Data records:
◆ ◆ ◆ ◆ ◆ ◆ ◆

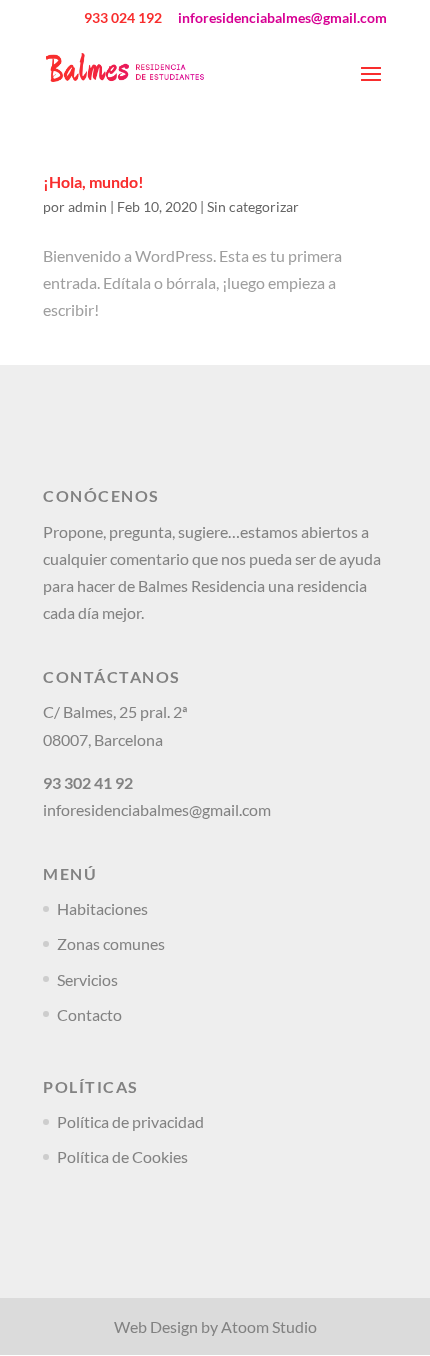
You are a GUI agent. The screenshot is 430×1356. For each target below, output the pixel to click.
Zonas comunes (111, 943)
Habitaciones (102, 908)
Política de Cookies (122, 1156)
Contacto (89, 1014)
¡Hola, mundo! (93, 181)
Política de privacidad (130, 1121)
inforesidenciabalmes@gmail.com (157, 809)
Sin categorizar (253, 206)
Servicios (87, 979)
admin (87, 206)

◆ ◆ ◆ ◆ ◆ ◆ ◆

TASK TO COMPLETE:
Output every record above exactly, leaving out the pictures.

SOLUTION TO THE EXERCISE:
You are a GUI agent. The screenshot is 430×1356. For each target below, output the pixel to click.
Zonas comunes (111, 943)
Habitaciones (102, 908)
Política de Cookies (122, 1156)
Contacto (89, 1014)
¡Hola, mundo! (93, 181)
Política de privacidad (130, 1121)
inforesidenciabalmes@gmail.com (157, 809)
Sin categorizar (253, 206)
Servicios (87, 979)
admin (87, 206)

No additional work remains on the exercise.